我这样想着,仰起头将杯中的啤酒咕咚咕咚的惯下去。
我得给自己来点胆量和勇气,我要把烂醉如泥的他背回家交给乔伯伯,要不然,就他那张脸,落在对面那群妖精的手里,还不知道发生什么事。
“死就死吧。”
我给自己一遍遍地打气,可是脚步却没有向前挪动一步。
我明明记得三天前,他曾异常决绝地告诉我:“唐梦,你他妈的少管我,我看见你那张脸就恶心。”
当然,他骂我我不怪他,因为当时他很倒霉,所以心情不好,其实他骨子里面跟我没多大的血海深仇。
我记得当时他站在第一浴场旁边的上坡路上,他的红色小跑车就停在路边,而我就猫在离他不远的巷子口描他。

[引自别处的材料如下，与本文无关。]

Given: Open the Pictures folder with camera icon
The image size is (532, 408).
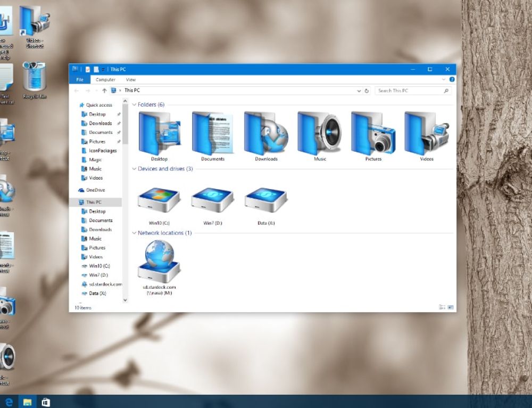Looking at the screenshot, I should point(372,133).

我看见他用双臂将莫楠环在墙角,我听见他大言不惭地说:“求你了莫楠,不要离开我。”
他这样说着,还想把那两片性感的薄嘴唇凑上前去,冲向莫楠的方向,结果就被莫楠给打了。
啪的一声,耳光响亮。
我微微一愣。
再看时,莫楠已经远远地走掉,而他还保留着嘴巴被打后的姿势,歪着脑袋一动不动地站在原地。
我偷偷地看着他,他直直地看着莫楠的背影,就这样过了很长时间,他的红色跑车才发出一阵轰鸣,在他眼皮底下绝尘而去。

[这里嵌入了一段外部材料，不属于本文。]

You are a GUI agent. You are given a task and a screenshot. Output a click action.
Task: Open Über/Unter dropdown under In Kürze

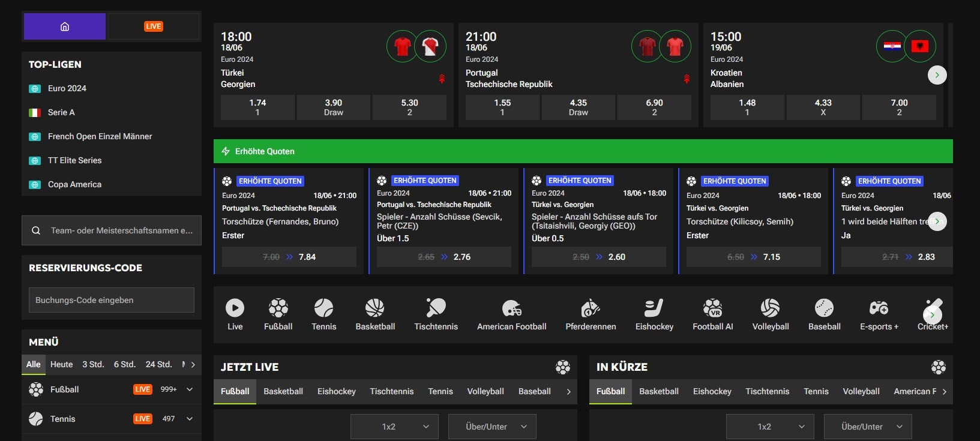867,427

他转过头来,看着越来越远的跑车,这才意识到他的坐驾刚才被偷了,于是苦笑一下,卡着腰骂道:“你妈妈的。”
此语一落,他便发足狂奔,向着汽车消失的方向跑去。
那一天,我眼所见,是这样的情形——在第一浴场,错综复杂的街道中,一个身穿白色T恤,牛仔裤的少年,疯狂地追逐着一辆红色的跑车,而那个偷车贼仿佛在故意逗他玩儿似的,在蜘蛛网般的巷子里,穿插迂回。

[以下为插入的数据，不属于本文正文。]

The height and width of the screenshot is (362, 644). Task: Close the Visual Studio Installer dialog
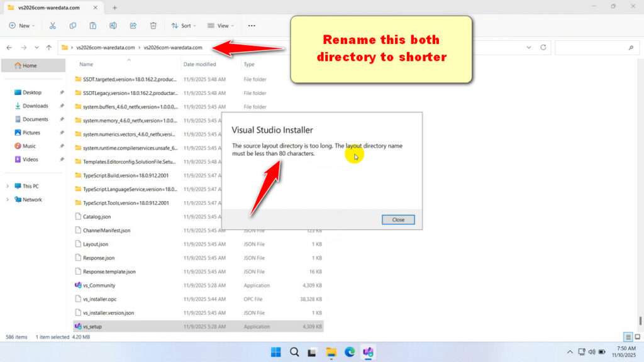click(x=398, y=219)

那一天,乔易木追着追着就气喘吁吁地撞进还来不及从战斗位置撤离的我身上了,他站定,扶着双膝大口大口地喘着粗气,然后指着我的鼻子说:“哦,你居然监视我?”
那个“哦”字,他用了很长时间才说完,而且用了多种声调,哀怨、气愤、悲叹,等等等等。
然后他就骂我说:“唐梦,你他妈的少管我,我看见你那张脸就恶心。”
我才不跟他一般见识,所以直到今天,我还是跟着他。
他是磁石,我是铁,这是我的命。
不远处,几位妖女中的其中一位,见乔易木终于被罐醉,试探着向前探了探身,在他的裤兜里掏出了鼓鼓地钱包。
正当他们互相挤眉弄眼的想要开溜的时候,我突然大叫一声冲上前去,一把将钱包夺回来的同时,摸起了桌子上的一个空酒瓶。
我说:“你们想玉石俱焚么,反正我不怕,我本来就长得没你们漂亮,活在这个世界上也没多大意思。”
那几个妖女本来想跟我谈判分赃,还说我七她三,结果我死活不从,抱紧了钱包,闭着眼睛死命挥舞酒瓶,我说:“你们别过来,你们别过来。”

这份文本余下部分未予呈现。